16 nov. 2010

Ángel de mí guarda...!

Amad@s

Quiero compartirles de forma curiosa y especial, que (no se asusten porfa) he iniciado un tiempo de calidad en conocer a mí Ángel de la Guarda. Y no estoy hablando de brujería, ni Nueva Era, ni nada de esos sincretismos (como diríamos aquí en Venezuela: Arroz con mango). Me refiero a que, últimamente, una religiosa que funje como Sub-Directora de nuestro colegio, me ha regalado la inquietud de orar a, y junto a mí Ángel de la Guarda.

Ciertamente desde niña, se me enseñó a pedirle al Ángelito de la Guarda que cuida a todos los niños, pues resulta que la cosa no se queda allí, no es el ángelito de los niños, es el Guardián para toda la vida. El compañero de camino, el protector, y hasta el que nos evita muchas metidas de pata para la mayor Gloria de Dios.

Estoy feliz, inquieta, aveces dudosa, pero feliz de saber que Dios ha puesto a mí lado un ser generosísimo, que me acompaña en este duro caminar hacia mi Jesús.

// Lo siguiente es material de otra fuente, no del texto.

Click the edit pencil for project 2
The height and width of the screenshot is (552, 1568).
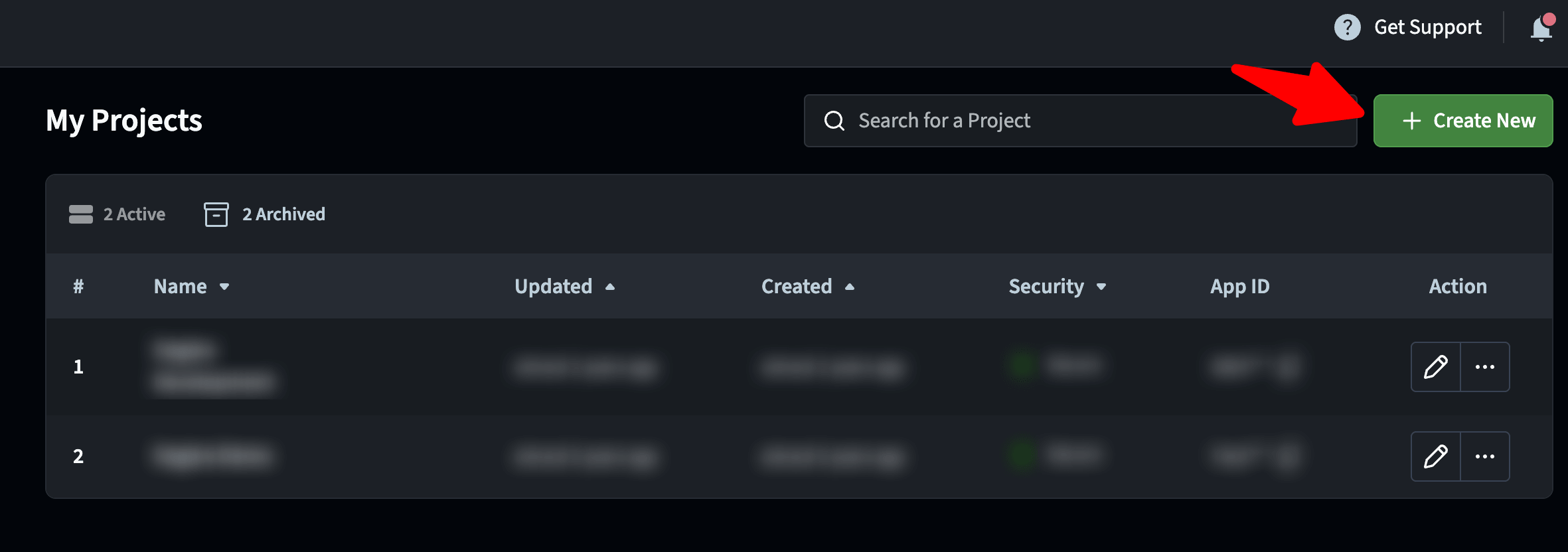point(1436,456)
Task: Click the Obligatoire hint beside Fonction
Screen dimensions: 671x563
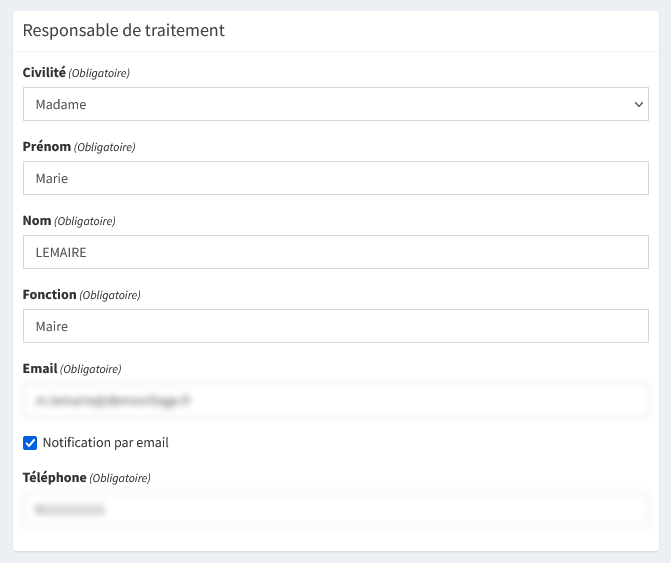Action: click(110, 295)
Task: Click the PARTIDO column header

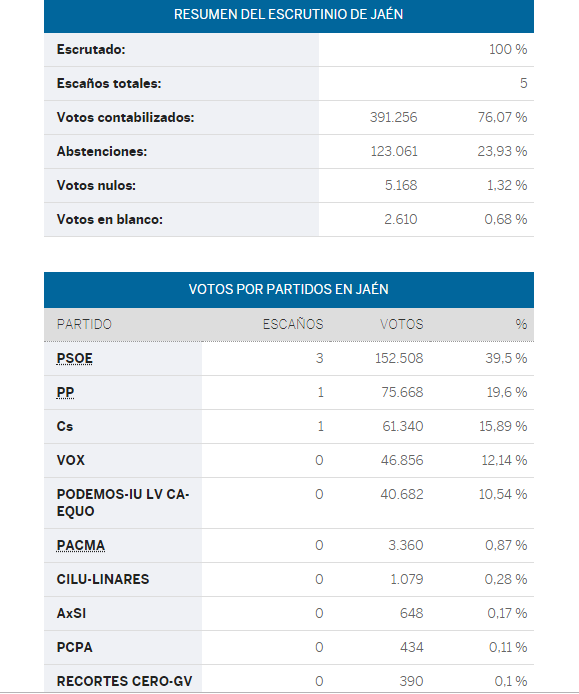Action: 84,324
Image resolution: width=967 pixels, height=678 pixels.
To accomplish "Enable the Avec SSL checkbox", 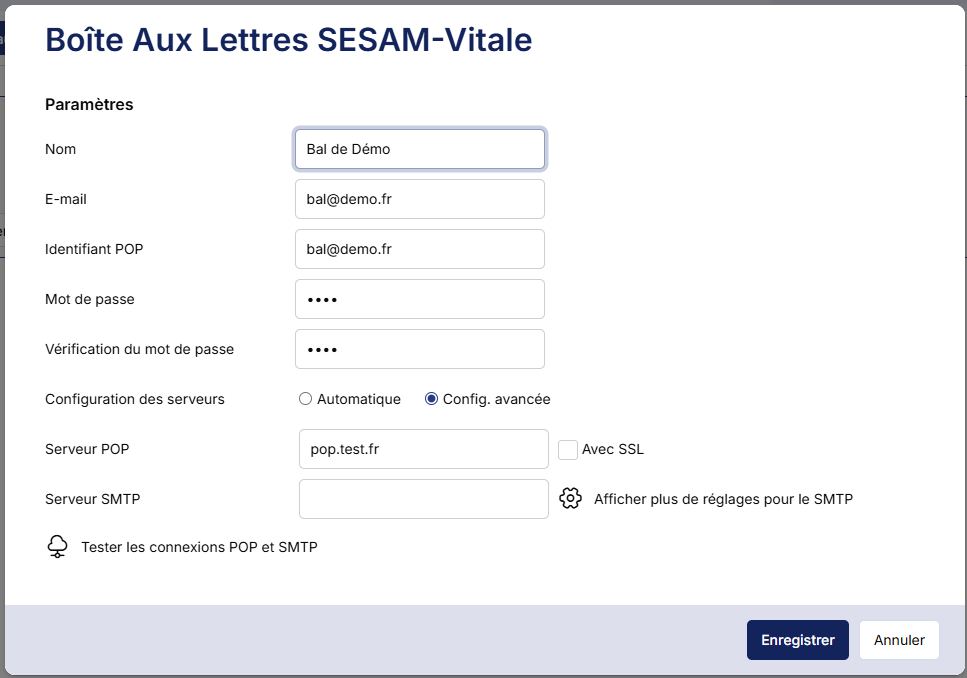I will point(568,450).
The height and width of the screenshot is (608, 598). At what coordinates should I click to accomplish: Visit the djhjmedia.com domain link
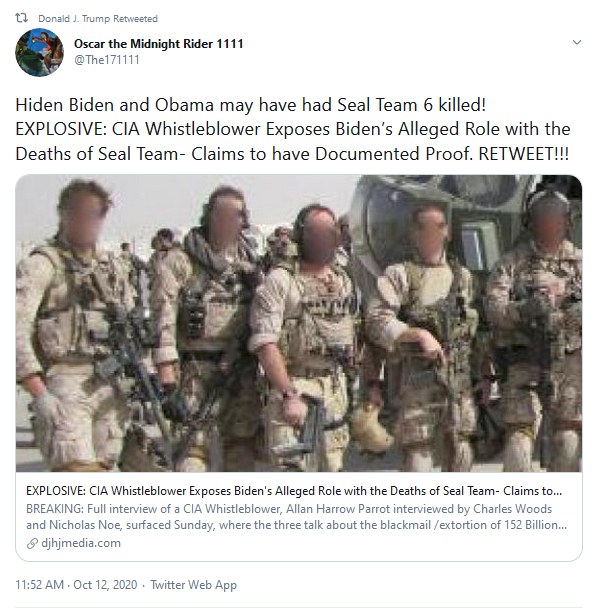click(x=81, y=543)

Para no extenderme más de lo necesario, les dejo un artículo de Catholic.net y el que me lo pida le paso en documento de word el libro: Tu amigo, el Ángel de la Guarda, de Nihil Obstat, P. Fortunato Pablo, Prior Provincial y P. José Miguel Lerena Vic. Provincial O.A.R. En otro momento les escribo lo que este "Ángelito" está haciendo por mi vida espiritual, y como por su protección y misericordia del buen Dios, Cesar y yo nos hemos librado hoy de un accidente de tránsito que pudo costarnos hasta la vida. Un abrazo.

¡Alabado sea Jesucristo!


¿Quiénes son los Ángeles Custodios?
Debemos confiar en nuestro ángel de la guarda y pedirle ayuda, pues además de que él nos guía y nos protege, está cerquísima de Dios

Dios ha asignado a cada hombre un ángel para protegerle y facilitarle el camino de la salvación mientras está en este mundo. Afirma a este respecto San Jerónimo: "Grande es la dignidad de las almas cuando cada una de ellas, desde el momento de nacer, tiene un ángel destinado para su custodia". 

En el Antiguo Testamento se puede observar cómo Dios se sirve de sus ángeles para proteger a los hombres de la acción del demonio, para ayudar al justo o librarlo del peligro, como cuando Elías fue alimentado por un ángel (1 Reyes 19, 5.)

En el nuevo Testamento también se pueden observar muchos sucesos y ejemplos en los que se ve la misión de los ángeles: el mensaje a José para que huyera a Egipto, la liberación de Pedro en la cárcel, los ángeles que sirvieron a Jesús después de las tentaciones en el desierto.

La misión de los ángeles custodios es acompañar a cada hombre en el camino por la vida, cuidarlo en la tierra de los peligros de alma y cuerpo, protegerlo del mal y guiarlo en el difícil camino para llegar al Cielo. Se puede decir que es un compañero de viaje que siempre está al lado de cada hombre, en las buenas y en las malas. No se separa de él ni un solo momento. Está con él mientras trabaja, mientras descansa, cuando se divierte, cuando reza, cuando le pide ayuda y cuando no se la pide. No se aparta de él ni siquiera cuando pierde la gracia de Dios por el pecado. Le prestará auxilio para enfrentarse con mejor ánimo a las dificultades de la vida diaria y a las tentaciones que se presentan en la vida.

Muchas veces se piensa en el ángel de la guarda como algo infantil, pero no debía ser así, pues si pensamos que la persona crece y que con este crecimiento se tendrá que enfrentar a una vida con mayores dificultades y tentaciones, el ángel custodio resulta de gran ayuda.
Para que la relación de la persona con el ángel custodio sea eficaz, necesita hablar con él, llamarle, tratarlo como el amigo que es. Así podrá convertirse en un fiel y poderoso aliado nuestro. Debemos confiar en nuestro ángel de la guarda y pedirle ayuda, pues además de que él nos guía y nos protege, está cerquísima de Dios y le puede decir directamente lo que queremos o necesitamos. Recordemos que los ángeles no pueden conocer nuestros pensamientos y deseos íntimos si nosotros no se los hacemos saber de alguna manera, ya que sólo Dios conoce exactamente lo que hay dentro de nuestro corazón. Los ángeles sólo pueden conocer lo que queremos intuyéndolo por nuestras obras, palabras, gestos, etc.
También se les pueden pedir favores especiales a los ángeles de la guarda de otras personas para que las protejan de determinado peligro o las guíen en una situación difícil.
El culto a los ángeles de la guarda comenzó en la península Ibérica y después se propagó a otros países. Existe un libro acerca de esta devoción en Barcelona con fecha de 1494.